start

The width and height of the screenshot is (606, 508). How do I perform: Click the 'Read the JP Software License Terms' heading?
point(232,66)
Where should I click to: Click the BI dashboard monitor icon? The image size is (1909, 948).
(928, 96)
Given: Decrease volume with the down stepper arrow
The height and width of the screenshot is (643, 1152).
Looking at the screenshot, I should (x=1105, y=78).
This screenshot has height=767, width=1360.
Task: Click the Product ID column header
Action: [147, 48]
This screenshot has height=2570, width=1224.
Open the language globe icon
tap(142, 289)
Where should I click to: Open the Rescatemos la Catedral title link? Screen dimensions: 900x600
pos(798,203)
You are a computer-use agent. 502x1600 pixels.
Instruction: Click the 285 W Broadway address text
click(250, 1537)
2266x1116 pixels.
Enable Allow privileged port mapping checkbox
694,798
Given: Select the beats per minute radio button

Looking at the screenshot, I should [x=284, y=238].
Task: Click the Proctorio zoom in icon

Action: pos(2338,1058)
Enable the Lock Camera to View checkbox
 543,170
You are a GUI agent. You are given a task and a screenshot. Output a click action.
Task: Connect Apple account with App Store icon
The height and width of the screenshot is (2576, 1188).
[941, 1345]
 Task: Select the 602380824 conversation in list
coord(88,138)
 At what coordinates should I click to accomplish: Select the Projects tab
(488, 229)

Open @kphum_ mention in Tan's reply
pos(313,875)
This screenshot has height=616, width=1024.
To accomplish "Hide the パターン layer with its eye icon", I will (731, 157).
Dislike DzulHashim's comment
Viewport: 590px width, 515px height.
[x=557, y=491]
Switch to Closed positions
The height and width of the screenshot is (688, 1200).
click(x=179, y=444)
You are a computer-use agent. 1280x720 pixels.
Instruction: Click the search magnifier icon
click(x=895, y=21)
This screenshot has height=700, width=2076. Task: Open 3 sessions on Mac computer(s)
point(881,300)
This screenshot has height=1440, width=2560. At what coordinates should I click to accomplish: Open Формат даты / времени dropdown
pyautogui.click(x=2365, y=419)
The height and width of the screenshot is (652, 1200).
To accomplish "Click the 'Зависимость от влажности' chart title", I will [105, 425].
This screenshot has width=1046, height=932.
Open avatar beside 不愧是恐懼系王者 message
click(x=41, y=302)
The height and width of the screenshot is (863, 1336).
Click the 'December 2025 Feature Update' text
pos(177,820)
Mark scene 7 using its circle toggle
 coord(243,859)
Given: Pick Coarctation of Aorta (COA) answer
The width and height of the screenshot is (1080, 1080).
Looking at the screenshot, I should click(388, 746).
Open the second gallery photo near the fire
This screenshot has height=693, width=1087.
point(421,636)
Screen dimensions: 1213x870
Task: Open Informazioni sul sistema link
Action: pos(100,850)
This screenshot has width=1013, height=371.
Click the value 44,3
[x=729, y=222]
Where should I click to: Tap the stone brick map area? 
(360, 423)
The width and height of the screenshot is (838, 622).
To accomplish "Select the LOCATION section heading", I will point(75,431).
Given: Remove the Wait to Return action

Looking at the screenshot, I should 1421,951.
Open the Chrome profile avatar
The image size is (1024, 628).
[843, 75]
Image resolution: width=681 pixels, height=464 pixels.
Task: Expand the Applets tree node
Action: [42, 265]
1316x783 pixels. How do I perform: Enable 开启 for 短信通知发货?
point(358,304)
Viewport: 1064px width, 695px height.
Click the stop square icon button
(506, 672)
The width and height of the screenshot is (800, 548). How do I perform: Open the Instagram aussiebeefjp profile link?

end

* **What the exercise asks**: Please rewrite all of the material above as a numbered list, leaving out any blank lines.

* **Complete output**:
1. The width and height of the screenshot is (606, 508). How do I perform: Click the 'Read the JP Software License Terms' heading?
2. point(232,66)
3. Where should I click to: Click the BI dashboard monitor icon? The image size is (1909, 948).
4. (928, 96)
5. Given: Decrease volume with the down stepper arrow
6. The height and width of the screenshot is (643, 1152).
7. Looking at the screenshot, I should (x=1105, y=78).
8. This screenshot has height=767, width=1360.
9. Task: Click the Product ID column header
10. Action: [147, 48]
11. This screenshot has height=2570, width=1224.
12. Open the language globe icon
13. tap(142, 289)
14. Where should I click to: Open the Rescatemos la Catedral title link? Screen dimensions: 900x600
15. pos(798,203)
16. You are a computer-use agent. 502x1600 pixels.
17. Instruction: Click the 285 W Broadway address text
18. click(250, 1537)
19. 2266x1116 pixels.
20. Enable Allow privileged port mapping checkbox
21. 694,798
22. Given: Select the beats per minute radio button
23. Looking at the screenshot, I should [x=284, y=238].
24. Task: Click the Proctorio zoom in icon
25. Action: pos(2338,1058)
26. Enable the Lock Camera to View checkbox
27.  543,170
28. You are a GUI agent. You are given a task and a screenshot. Output a click action.
29. Task: Connect Apple account with App Store icon
30. The height and width of the screenshot is (2576, 1188).
31. [941, 1345]
32.  Task: Select the 602380824 conversation in list
33. coord(88,138)
34.  At what coordinates should I click to accomplish: Select the Projects tab
35. (488, 229)
36. Open @kphum_ mention in Tan's reply
37. pos(313,875)
38. This screenshot has height=616, width=1024.
39. To accomplish "Hide the パターン layer with its eye icon", I will (731, 157).
40. Dislike DzulHashim's comment
41. Viewport: 590px width, 515px height.
42. [x=557, y=491]
43. Switch to Closed positions
44. The height and width of the screenshot is (688, 1200).
45. click(x=179, y=444)
46. You are a computer-use agent. 1280x720 pixels.
47. Instruction: Click the search magnifier icon
48. click(x=895, y=21)
49. This screenshot has height=700, width=2076. Task: Open 3 sessions on Mac computer(s)
50. point(881,300)
51. This screenshot has height=1440, width=2560. At what coordinates should I click to accomplish: Open Формат даты / времени dropdown
52. pyautogui.click(x=2365, y=419)
53. The height and width of the screenshot is (652, 1200).
54. To accomplish "Click the 'Зависимость от влажности' chart title", I will [105, 425].
55. This screenshot has width=1046, height=932.
56. Open avatar beside 不愧是恐懼系王者 message
57. click(x=41, y=302)
58. The height and width of the screenshot is (863, 1336).
59. Click the 'December 2025 Feature Update' text
60. pos(177,820)
61. Mark scene 7 using its circle toggle
62.  coord(243,859)
63. Given: Pick Coarctation of Aorta (COA) answer
64. The width and height of the screenshot is (1080, 1080).
65. Looking at the screenshot, I should click(388, 746).
66. Open the second gallery photo near the fire
67. This screenshot has height=693, width=1087.
68. point(421,636)
69. Screen dimensions: 1213x870
70. Task: Open Informazioni sul sistema link
71. Action: pos(100,850)
72. This screenshot has width=1013, height=371.
73. Click the value 44,3
74. [x=729, y=222]
75. Where should I click to: Tap the stone brick map area? 
76. (360, 423)
77. The width and height of the screenshot is (838, 622).
78. To accomplish "Select the LOCATION section heading", I will point(75,431).
79. Given: Remove the Wait to Return action
80. Looking at the screenshot, I should 1421,951.
81. Open the Chrome profile avatar
82. The image size is (1024, 628).
83. [843, 75]
84. Image resolution: width=681 pixels, height=464 pixels.
85. Task: Expand the Applets tree node
86. Action: [42, 265]
87. 1316x783 pixels. How do I perform: Enable 开启 for 短信通知发货?
88. point(358,304)
89. Viewport: 1064px width, 695px height.
90. Click the stop square icon button
91. (506, 672)
92. The width and height of the screenshot is (800, 548). How do I perform: Open the Instagram aussiebeefjp profile link?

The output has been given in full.